Biologists and industrial managers hardly see it that way. From Quebec to Oklahoma, from Minnesota to the mouth of the Mississippi, this black-and-white striped mollusk the size of a thumbnail is laying siege to rivers, lakes, reservoirs, power and chemical plants and steel mills.

Unlike scuba divers, who love zebra mussels because each one filters a quart of water a day, greatly increasing the clarity of whatever water it's in, biologists liken zebra mussels to the fire ant for its negative impact. Others simply consider it a cancer.

Zebra mussels reproduce so quickly and so prolifically that tens of thousands soon clog water-intake systems and municipal water-treatment plants if left untreated.

Swimmers and scuba divers, beware, too: Their sharp edges will cut hands and feet, even protective diving suits, like a razor.

Four-foot-high piles of zebra mussels are not uncommon at affected plants; parts of Lake Erie are covered 2 feet deep with them; huge clumps of mussels, with rotting meat, sometimes wash up in a stinking mess on beaches.

"They're kind of amazing animals," said biologist Cliff Kraft, a zebra mussel specialist in Green Bay, Wis. "There is nothing else like them in fresh water. Zebra mussels establish a new mark for species."

Scientists believe a Russian freighter first dumped larvae of the zebra mussel, a native of the Caspian Sea region, into the Great Lakes in 1986 when it cleaned its ballast tanks. Full-grown zebra mussels were found two years later in Lake St. Clair near Detroit.

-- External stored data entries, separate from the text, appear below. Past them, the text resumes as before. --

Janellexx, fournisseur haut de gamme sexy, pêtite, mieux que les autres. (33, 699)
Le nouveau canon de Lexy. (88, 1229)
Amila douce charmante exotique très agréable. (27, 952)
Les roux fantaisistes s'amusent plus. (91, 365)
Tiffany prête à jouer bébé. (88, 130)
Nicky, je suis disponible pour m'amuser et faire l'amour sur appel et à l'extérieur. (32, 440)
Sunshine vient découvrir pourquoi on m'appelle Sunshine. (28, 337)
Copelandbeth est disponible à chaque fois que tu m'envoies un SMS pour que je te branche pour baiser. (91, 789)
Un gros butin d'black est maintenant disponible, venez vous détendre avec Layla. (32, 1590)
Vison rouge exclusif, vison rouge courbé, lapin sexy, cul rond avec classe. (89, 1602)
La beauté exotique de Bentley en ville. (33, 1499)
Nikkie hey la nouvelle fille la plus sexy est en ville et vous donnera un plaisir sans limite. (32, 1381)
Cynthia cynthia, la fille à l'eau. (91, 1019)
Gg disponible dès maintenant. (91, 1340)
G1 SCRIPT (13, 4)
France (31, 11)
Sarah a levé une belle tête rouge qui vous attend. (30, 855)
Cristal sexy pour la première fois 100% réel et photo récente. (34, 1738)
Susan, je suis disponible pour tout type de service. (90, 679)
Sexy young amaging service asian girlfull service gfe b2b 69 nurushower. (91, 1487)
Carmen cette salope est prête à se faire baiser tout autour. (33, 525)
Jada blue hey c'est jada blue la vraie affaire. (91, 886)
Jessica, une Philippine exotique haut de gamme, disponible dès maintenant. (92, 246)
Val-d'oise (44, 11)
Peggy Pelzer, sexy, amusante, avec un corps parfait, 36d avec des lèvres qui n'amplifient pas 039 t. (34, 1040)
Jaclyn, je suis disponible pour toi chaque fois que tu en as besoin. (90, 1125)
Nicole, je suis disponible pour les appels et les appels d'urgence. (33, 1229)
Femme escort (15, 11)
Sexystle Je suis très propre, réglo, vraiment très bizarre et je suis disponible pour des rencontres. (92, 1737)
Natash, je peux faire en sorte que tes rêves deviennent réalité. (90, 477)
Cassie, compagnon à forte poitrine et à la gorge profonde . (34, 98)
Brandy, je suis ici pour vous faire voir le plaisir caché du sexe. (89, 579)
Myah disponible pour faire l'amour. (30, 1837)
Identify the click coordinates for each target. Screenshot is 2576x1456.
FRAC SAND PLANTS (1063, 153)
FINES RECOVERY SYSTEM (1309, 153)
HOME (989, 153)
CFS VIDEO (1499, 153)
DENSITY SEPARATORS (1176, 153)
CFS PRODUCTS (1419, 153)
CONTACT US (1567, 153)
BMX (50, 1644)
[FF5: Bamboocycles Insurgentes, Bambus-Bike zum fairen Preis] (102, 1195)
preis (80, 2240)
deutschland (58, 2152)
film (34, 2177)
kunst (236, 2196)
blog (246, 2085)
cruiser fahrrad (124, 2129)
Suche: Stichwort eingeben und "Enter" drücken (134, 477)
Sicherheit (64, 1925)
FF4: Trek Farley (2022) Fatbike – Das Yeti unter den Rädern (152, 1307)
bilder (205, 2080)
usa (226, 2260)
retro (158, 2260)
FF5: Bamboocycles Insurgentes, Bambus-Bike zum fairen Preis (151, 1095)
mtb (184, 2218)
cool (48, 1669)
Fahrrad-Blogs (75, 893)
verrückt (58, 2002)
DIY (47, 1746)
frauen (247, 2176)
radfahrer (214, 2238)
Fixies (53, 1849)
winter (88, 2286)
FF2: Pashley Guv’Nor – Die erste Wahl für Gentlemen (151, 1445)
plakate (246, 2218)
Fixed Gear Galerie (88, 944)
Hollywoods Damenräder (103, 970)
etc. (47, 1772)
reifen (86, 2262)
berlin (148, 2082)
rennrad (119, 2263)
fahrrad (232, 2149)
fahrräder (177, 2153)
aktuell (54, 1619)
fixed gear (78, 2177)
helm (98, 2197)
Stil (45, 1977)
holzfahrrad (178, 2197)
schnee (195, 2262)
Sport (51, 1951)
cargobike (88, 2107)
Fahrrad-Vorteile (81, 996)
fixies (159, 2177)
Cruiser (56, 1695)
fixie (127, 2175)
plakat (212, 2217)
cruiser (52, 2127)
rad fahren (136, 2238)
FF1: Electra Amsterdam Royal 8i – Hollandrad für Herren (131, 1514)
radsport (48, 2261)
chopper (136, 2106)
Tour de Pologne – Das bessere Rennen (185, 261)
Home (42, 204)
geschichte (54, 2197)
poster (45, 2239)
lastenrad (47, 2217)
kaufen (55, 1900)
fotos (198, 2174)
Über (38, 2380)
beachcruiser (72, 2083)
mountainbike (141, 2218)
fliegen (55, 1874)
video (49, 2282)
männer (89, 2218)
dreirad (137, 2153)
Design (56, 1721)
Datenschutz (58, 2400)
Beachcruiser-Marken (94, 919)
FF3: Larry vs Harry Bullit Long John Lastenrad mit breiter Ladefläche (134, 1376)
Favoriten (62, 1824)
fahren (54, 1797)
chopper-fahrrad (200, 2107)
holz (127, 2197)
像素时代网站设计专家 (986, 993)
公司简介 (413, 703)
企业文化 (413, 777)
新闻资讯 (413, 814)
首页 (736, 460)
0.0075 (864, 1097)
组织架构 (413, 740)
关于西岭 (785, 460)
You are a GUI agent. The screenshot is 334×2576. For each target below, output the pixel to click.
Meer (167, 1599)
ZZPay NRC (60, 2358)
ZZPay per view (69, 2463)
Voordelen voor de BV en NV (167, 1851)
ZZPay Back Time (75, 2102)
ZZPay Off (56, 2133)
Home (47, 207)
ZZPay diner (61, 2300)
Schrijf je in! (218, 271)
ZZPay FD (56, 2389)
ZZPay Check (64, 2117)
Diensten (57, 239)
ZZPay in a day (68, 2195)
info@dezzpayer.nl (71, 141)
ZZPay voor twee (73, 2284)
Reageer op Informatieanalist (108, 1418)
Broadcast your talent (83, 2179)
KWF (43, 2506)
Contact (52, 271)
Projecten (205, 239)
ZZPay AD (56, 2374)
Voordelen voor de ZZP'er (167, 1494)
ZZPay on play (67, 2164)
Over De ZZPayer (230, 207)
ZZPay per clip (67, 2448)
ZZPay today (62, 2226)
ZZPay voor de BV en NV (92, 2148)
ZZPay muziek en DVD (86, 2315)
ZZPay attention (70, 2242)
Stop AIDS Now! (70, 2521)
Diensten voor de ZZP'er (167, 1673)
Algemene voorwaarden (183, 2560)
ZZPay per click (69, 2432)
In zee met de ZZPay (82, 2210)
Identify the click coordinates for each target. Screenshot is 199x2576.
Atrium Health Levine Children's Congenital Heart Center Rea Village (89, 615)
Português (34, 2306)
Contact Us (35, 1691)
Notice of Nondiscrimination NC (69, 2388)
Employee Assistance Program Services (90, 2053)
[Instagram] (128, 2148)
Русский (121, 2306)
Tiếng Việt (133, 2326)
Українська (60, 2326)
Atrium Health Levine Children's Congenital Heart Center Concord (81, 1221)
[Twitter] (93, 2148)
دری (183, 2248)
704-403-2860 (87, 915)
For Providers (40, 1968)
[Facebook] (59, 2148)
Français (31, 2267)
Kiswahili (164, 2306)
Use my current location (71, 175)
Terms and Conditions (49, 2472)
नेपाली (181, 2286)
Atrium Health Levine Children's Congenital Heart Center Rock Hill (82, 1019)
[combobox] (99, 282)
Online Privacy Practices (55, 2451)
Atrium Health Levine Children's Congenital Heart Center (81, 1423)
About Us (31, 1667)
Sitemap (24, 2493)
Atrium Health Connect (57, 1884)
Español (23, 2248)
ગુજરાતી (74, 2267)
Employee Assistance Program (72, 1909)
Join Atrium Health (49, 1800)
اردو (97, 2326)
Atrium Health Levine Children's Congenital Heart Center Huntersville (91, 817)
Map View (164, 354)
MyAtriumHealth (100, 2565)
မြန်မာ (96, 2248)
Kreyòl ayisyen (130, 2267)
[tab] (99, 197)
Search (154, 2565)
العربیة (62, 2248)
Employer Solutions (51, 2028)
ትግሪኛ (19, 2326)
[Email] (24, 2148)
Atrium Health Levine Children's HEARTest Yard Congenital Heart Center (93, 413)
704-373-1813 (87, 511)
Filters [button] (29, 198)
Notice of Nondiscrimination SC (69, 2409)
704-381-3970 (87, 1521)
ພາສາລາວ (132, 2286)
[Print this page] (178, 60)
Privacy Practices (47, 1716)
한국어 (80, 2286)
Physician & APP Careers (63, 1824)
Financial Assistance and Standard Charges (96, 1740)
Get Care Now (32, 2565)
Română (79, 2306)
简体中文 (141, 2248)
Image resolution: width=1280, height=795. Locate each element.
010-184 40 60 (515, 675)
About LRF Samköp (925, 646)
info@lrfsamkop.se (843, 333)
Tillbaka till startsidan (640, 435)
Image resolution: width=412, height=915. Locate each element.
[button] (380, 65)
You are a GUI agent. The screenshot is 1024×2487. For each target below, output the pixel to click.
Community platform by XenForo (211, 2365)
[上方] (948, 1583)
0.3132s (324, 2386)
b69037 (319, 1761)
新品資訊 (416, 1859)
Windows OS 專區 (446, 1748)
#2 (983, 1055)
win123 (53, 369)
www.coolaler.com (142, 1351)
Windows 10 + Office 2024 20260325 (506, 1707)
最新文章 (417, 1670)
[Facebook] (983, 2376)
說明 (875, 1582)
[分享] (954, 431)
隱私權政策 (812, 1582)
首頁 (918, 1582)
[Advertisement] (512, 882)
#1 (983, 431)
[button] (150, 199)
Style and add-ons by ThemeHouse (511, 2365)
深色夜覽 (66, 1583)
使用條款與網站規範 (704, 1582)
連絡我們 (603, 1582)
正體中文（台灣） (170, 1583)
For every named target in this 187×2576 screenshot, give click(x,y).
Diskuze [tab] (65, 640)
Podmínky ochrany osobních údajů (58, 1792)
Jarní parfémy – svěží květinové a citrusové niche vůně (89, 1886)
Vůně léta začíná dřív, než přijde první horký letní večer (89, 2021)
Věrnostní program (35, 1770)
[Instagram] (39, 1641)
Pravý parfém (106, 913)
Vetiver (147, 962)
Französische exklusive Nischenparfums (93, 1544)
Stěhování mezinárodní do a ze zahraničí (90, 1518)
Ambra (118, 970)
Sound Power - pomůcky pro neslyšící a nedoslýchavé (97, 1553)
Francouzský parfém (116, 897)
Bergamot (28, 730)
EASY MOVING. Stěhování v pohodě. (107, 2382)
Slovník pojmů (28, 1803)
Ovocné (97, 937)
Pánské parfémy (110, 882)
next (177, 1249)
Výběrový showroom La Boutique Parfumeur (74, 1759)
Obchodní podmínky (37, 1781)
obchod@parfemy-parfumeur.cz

U.S. and Canadian laws now ban bilge-water dumping to combat the introduction of aquatic species from ships carrying ballast from foreign waters.

Ships entering the St. Lawrence and Hudson rivers must now dump their ballast 200 miles offshore. Sen. John Glenn of Ohio is sponsoring a bill to expand the National Invasive Species Act to all saltwater and freshwater U.S. ports.

Most biologists believe it's too late to rid North America of zebra mussels.